Marketers like me are in a bad way. Many office workers are rethinking their roles. Why? Because on one hand, more and more office work is outsourced to overseas workers in Eastern Europe, Southeast Asia, and parts of Africa. As these economies develop even further and grow the human capital of its citizens, more and more work will be sent there with better and better quality in return. Sites like Fiverr and Upwork make this transaction easier than it’s ever been. This isn’t new.
On the other hand, new technologies like generative AI and remote working trends allow developing economies’ work to have a quality that parallels many U.S. workers’ outputs. Someone in Nigeria can type a few prompt words into ChatGPT with broken English and receive back a first draft of a marketing strategy, business plan, or blog post — in native English and in seconds. This is astounding.
Many articles have been written — even in these pages — about generative AI and its impact on work and business. As someone who has been working with these technologies every day for more than a year, I want to pop the hood and show you how this affects unit economics and therefore traditional business models.
What follows is a description of a company started by your humble correspondent last week called Snapmarket.co, how we built it, and how these A.I. technologies come into play for pretty typical product offerings.
What happened
A long time ago, say 18 months or so, you might have reached out to an agency to improve your marketing. The salesperson would get back to you and begin the discovery and negotiation process, write up a proposal by hand, and continue negotiating until you both reached a fair price for the given scope of work.
Then the salesperson would provide all the information they could about the new client to the delivery team, the people actually doing the work, like designers, writers, and developers. The process from initial sales conversation to this “discovery” session could take a few weeks, and that’s moving fast. Even still, lots of context was lost in translation.
Then, over the next week, the client team, or perhaps just the account manager, would have another discovery session with the client. Then, the next week, they would begin on the most preliminary matters of the project, even if it’s just researching and consuming the materials the client sent. It’s often the case that a client pays a retainer to a marketing agency for six weeks or more before they ever receive any deliverables — artwork, copy, sample ads, etc. — in return.
Now, however, we’re living in a different world.
In a matter of minutes, a client can be onboarded into the delivery team’s project management software. The software can read the client’s information about its project — either from some input fields or a voice memo — and have A.I. create a first draft of a project, whether a logo, brand styles, a marketing strategy, or white paper.
Traditional agencies are paid tens of thousands of dollars for the slow way, while new startups can use A.I. and global teams to produce equivalent work for a fraction of the cost in both dollars and time. The value of reducing the traditional marketing workflow from six weeks and six people to about six minutes and one person is hard to imagine if you’re living in that world every day. And that’s the world we all live in now.
And it’s not just marketing. It’s law, finance, even medicine. One large medical device company uses A.I. to take and analyze X-rays, or administer anesthesia, in a fraction of the time required of a doctor.
Why it matters
As just one example, for decades, success in content marketing was a simple linear function: engagement = growth rate x number of marketing assets. That equation has recently led to U.S. agencies outsourcing content production to global creators who produced at a fraction of the cost of U.S.-based marketers. Result? More engagement.

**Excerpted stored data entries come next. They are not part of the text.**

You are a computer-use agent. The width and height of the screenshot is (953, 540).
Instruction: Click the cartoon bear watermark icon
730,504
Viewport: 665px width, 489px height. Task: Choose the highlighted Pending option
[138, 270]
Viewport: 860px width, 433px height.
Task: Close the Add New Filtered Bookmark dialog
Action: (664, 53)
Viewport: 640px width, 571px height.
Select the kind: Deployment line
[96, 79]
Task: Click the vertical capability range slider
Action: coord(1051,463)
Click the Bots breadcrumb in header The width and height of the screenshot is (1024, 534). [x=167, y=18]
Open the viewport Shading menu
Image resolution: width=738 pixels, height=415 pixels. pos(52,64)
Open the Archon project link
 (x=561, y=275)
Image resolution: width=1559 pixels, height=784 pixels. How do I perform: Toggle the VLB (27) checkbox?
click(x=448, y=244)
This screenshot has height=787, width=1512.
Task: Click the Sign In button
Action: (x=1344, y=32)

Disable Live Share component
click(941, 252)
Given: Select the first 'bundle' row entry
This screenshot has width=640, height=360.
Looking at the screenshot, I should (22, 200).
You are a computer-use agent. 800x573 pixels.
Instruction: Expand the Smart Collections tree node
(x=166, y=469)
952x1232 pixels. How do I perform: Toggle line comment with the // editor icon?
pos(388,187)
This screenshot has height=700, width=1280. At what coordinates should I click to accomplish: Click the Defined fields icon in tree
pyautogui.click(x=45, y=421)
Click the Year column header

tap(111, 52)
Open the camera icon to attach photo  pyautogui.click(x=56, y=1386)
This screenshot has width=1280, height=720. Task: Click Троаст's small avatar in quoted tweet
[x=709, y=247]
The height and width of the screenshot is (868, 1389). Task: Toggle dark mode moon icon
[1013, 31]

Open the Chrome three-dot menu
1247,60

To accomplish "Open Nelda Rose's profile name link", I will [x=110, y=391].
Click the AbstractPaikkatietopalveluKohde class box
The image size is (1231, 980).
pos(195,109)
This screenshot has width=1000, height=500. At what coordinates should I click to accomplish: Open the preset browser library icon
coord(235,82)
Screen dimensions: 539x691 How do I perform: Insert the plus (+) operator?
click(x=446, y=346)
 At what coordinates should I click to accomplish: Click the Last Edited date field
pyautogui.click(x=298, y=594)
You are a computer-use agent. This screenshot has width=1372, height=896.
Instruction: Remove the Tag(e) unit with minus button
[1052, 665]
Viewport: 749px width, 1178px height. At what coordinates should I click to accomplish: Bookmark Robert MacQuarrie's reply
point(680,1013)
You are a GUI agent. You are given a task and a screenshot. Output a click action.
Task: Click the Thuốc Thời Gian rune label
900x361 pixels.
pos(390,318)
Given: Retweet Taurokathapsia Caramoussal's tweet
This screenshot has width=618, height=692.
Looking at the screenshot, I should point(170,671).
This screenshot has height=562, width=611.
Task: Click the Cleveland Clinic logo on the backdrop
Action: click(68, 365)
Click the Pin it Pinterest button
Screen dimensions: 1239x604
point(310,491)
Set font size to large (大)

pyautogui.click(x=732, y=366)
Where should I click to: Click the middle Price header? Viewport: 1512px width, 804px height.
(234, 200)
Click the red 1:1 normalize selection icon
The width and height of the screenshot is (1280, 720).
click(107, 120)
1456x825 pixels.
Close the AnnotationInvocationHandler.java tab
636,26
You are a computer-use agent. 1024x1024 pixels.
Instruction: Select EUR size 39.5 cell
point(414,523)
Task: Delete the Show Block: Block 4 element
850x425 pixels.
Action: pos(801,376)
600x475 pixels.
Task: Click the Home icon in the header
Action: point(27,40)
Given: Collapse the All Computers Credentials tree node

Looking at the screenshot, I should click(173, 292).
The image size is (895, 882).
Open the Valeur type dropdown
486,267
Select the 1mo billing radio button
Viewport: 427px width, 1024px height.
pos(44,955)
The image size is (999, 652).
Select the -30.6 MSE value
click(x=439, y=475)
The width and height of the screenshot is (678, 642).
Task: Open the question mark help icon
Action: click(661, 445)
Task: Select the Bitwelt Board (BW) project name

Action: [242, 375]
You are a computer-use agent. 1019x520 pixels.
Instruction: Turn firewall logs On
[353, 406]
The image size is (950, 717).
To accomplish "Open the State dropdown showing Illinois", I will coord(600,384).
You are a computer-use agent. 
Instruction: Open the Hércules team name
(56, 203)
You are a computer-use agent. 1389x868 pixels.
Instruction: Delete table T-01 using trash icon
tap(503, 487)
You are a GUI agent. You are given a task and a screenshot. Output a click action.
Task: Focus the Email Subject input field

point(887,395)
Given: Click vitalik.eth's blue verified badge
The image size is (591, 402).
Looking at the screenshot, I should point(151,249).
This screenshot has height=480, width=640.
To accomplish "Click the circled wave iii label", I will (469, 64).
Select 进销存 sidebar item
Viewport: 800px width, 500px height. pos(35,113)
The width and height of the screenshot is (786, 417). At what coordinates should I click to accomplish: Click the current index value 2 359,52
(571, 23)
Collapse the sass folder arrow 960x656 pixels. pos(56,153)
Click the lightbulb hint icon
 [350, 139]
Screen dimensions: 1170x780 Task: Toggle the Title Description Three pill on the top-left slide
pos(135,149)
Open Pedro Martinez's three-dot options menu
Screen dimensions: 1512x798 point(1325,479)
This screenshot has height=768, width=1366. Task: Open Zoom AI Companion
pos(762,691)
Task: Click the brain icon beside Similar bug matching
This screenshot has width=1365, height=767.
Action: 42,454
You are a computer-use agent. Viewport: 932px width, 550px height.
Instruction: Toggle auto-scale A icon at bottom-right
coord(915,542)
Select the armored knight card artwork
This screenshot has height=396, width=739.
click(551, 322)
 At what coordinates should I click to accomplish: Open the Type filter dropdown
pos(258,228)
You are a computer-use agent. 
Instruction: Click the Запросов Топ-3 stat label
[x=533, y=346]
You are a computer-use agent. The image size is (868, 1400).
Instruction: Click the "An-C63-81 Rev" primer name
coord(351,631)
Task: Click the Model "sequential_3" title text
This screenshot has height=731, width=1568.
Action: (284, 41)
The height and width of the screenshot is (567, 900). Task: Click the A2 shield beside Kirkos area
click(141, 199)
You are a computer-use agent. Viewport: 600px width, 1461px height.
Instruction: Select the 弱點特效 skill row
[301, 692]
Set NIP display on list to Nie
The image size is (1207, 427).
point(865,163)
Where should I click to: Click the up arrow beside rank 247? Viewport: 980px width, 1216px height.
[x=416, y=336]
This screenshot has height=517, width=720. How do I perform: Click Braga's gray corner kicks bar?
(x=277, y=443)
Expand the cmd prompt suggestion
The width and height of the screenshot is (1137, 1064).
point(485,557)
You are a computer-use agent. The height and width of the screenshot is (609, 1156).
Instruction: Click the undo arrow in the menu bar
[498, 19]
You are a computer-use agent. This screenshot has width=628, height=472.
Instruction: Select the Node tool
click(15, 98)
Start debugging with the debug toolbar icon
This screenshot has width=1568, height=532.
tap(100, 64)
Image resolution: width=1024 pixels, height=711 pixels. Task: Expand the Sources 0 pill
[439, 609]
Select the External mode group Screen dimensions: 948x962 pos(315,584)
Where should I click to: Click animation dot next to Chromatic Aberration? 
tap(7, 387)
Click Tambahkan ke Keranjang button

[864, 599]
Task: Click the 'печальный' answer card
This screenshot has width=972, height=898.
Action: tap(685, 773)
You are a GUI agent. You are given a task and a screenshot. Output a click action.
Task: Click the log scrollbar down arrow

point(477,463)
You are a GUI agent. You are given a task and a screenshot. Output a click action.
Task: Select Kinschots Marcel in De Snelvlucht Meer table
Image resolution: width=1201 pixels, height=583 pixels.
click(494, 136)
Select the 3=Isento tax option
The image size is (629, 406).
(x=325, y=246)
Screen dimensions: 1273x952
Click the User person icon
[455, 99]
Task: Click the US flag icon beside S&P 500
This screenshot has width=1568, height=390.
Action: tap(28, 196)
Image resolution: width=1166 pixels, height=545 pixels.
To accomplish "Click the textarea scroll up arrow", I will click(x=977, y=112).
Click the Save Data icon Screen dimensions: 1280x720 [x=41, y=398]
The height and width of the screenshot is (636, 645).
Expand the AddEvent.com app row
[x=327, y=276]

But now, A.I. has created a world in which that growth rate is infinite because the cost of producing content is near zero. This leads to a nonlinear function for engagement because of diminishing returns. What happens then? Already, reports indicate that half of marketers are using A.I.
The next generation of marketers will win by applying high-level judgment, insight, and taste to strategy: whom you’re marketing to, what kinds of content to produce, how it applies to the rest of the business, and what “marketing” looks like in a world with culture wars, geopolitical tensions, and exponential technology advancement.
Then they’ll need to execute on truckloads of content assets that align with that strategy with precision (what McKinsey calls a “segment of one”). This will require marketers with very high levels of education and experience — across a wide range of topics — to create the strategy, and then embrace global creators who can apply those strategies.
After that, the rules of typical economies resume: the most effective marketers will win, and the middling average will lose.